A deeply traumatic beginning gives way to emotionally wrought second and third acts in Kornél Mundruczó’s drama Pieces of a Woman.


From a well-to-do family, Martha (Vanessa Kirby) is in a relationship with a rough and ready working class man, Sean (Shia LaBeouf). They both excitedly await the birth of their first child. Martha opts for a home birth, but when the big day comes their midwife is engaged in another labour. So, disappointing though it is for Martha, another midwife, Eva (Molly Parker), fills in.
Martha is in quite a deal of discomfort and pain, but everything seems to be going all right – until it isn’t. Martha gives birth to a girl and then suddenly her world collapses. The impact on her and Sean is monumental. She tries to get on with her life, but can’t. She’s in a world of hurt.

Her opinionated mother, Elizabeth (Ellen Burstyn), who wanted Martha to have a hospital birth, implores her to sue the midwife for negligence.
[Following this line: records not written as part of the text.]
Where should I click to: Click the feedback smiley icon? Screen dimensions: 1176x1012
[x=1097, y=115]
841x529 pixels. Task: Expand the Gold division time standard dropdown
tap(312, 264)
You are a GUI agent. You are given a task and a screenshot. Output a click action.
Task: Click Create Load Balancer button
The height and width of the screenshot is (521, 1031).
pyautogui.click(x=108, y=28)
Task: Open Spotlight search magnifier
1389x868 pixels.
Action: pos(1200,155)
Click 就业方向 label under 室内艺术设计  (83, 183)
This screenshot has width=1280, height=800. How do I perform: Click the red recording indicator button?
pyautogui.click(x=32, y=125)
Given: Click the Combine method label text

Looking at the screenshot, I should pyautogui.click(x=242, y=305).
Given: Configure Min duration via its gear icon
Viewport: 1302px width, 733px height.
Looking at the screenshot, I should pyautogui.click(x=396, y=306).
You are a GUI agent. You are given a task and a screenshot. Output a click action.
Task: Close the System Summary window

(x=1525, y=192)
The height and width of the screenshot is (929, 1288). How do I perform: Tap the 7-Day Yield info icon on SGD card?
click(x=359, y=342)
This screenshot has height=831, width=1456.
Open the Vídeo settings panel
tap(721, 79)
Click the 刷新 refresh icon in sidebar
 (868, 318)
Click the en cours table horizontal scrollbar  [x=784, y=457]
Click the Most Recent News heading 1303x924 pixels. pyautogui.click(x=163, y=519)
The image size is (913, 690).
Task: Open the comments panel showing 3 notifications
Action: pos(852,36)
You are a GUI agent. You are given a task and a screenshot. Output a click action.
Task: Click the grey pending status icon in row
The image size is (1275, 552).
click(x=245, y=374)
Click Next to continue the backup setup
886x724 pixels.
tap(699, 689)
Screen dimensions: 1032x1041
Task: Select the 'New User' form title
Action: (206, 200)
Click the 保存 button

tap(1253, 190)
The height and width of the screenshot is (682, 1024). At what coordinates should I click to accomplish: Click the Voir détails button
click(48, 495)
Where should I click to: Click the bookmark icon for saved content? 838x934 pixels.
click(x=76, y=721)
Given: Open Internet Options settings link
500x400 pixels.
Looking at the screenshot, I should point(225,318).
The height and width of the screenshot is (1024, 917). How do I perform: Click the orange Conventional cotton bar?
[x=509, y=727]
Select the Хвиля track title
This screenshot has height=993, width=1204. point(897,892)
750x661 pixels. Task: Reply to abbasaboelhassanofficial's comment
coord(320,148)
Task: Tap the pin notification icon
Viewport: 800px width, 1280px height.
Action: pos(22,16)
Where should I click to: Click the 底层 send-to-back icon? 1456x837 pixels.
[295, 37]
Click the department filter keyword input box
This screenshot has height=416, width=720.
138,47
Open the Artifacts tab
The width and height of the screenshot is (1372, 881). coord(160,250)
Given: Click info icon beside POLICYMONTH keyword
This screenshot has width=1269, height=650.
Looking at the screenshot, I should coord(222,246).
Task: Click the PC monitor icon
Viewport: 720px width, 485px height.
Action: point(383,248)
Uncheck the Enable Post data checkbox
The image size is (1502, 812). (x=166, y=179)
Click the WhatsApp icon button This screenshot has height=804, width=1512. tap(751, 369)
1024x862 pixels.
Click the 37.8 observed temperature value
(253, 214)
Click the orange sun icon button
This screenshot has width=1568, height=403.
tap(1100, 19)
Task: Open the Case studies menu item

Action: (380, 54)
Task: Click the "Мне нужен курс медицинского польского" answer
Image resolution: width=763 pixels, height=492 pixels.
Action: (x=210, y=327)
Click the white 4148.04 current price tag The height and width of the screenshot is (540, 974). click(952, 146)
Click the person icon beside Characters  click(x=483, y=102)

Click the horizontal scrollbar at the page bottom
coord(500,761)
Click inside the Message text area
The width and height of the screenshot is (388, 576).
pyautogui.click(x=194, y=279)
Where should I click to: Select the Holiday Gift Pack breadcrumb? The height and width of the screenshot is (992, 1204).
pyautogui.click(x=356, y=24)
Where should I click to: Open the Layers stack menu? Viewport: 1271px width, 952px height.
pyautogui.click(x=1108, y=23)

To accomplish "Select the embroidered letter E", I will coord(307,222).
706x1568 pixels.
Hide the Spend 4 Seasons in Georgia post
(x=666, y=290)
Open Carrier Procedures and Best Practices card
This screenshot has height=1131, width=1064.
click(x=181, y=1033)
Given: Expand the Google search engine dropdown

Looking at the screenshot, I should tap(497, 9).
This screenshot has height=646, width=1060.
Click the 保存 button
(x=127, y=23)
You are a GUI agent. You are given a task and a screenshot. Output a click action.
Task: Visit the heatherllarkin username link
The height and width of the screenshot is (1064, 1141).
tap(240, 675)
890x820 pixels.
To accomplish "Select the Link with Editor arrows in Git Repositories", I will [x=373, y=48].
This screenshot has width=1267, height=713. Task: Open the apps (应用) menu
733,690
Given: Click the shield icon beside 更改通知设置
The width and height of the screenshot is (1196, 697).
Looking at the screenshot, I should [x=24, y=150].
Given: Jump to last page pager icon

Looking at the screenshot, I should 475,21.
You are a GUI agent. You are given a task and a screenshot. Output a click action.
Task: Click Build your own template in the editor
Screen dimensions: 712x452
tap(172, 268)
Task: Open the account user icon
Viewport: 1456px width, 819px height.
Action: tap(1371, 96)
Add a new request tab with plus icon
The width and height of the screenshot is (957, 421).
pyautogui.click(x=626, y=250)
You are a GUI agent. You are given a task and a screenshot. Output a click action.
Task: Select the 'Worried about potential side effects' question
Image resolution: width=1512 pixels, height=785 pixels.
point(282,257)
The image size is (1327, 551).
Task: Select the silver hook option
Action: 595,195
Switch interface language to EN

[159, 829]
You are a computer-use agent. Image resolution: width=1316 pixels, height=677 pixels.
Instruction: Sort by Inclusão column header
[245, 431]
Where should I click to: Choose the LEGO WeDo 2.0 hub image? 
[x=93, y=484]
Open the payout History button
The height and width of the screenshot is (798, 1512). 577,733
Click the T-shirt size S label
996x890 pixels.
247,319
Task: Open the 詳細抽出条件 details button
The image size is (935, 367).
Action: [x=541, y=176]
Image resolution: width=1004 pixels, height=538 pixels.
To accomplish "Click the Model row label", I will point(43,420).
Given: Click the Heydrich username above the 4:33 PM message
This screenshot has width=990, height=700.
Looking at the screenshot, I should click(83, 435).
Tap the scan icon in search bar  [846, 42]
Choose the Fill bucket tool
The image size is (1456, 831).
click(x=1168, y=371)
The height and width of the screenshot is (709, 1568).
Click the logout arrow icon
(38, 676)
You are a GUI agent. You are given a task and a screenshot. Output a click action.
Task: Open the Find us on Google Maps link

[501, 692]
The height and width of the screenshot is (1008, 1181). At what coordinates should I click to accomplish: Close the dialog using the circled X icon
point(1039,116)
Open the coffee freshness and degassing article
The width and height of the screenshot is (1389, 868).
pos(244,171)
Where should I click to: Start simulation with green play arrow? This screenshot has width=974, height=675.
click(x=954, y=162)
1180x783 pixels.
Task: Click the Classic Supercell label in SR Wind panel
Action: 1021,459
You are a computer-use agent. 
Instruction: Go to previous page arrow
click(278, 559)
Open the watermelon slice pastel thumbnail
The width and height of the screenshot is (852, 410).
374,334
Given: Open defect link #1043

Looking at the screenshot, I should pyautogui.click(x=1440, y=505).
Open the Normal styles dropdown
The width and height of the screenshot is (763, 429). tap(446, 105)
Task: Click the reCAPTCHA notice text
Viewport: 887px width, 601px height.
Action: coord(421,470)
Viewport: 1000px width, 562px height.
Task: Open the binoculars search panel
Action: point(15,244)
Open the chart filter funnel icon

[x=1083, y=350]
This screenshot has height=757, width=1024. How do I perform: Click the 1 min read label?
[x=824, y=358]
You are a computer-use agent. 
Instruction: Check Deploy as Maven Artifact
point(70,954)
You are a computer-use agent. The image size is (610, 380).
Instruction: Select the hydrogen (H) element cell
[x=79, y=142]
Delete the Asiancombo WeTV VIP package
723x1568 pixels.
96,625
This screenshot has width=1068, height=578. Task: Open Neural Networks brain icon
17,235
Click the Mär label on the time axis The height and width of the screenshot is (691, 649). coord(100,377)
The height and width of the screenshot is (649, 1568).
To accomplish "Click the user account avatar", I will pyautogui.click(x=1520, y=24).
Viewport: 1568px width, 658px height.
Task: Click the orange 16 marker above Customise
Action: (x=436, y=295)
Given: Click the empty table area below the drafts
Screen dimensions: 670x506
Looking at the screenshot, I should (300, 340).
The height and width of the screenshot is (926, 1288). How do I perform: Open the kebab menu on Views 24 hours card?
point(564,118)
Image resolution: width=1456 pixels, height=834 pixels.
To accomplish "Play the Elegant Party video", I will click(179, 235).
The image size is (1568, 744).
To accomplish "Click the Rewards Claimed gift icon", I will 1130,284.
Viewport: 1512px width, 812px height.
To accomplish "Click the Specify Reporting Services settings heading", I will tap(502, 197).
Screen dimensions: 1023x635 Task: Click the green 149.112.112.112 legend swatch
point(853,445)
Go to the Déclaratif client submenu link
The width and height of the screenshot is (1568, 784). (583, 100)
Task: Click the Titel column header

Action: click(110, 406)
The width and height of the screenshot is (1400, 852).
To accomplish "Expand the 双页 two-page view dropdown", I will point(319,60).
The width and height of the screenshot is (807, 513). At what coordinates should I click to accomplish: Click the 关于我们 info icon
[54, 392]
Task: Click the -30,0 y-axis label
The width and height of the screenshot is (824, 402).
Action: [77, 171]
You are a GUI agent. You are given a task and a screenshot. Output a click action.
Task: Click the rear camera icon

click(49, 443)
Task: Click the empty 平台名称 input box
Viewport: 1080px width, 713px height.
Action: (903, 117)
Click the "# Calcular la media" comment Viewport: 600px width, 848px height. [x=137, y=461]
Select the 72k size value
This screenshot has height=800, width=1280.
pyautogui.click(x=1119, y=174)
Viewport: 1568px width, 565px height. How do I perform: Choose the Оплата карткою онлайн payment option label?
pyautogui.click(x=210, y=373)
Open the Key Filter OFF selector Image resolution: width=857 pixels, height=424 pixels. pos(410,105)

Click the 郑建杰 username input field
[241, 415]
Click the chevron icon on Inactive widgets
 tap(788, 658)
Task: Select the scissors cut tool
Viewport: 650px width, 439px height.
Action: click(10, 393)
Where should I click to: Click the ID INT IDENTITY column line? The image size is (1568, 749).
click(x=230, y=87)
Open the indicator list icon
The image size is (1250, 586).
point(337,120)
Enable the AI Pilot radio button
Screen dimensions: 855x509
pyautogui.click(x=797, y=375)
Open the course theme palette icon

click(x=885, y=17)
Sean – who Elizabeth has never thought was good enough for her daughter – is on board, but Martha is not.

A fierce screenplay by Kata Wéber and a series of searing performances characterise Pieces of a Woman. As Martha, Kirby is wound tight and gives a convincing, bravura showing as a woman in despair. LaBeouf takes the usually over-effusive Sean on a journey. Burstyn peels back a layer of Elizabeth’s traumatic past to reveal what made her as she is.

Director Mundruczó (Wéber’s husband) allows the narrative to breathe, with silences speaking volumes. The fine cinematic choices taken by Benjamin Loeb, including frequent close ups, builds the feeling of isolation and suffocation. I still feel deeply distressed by those remarkably affecting early scenes. Pieces of a Woman is a film with significant impact.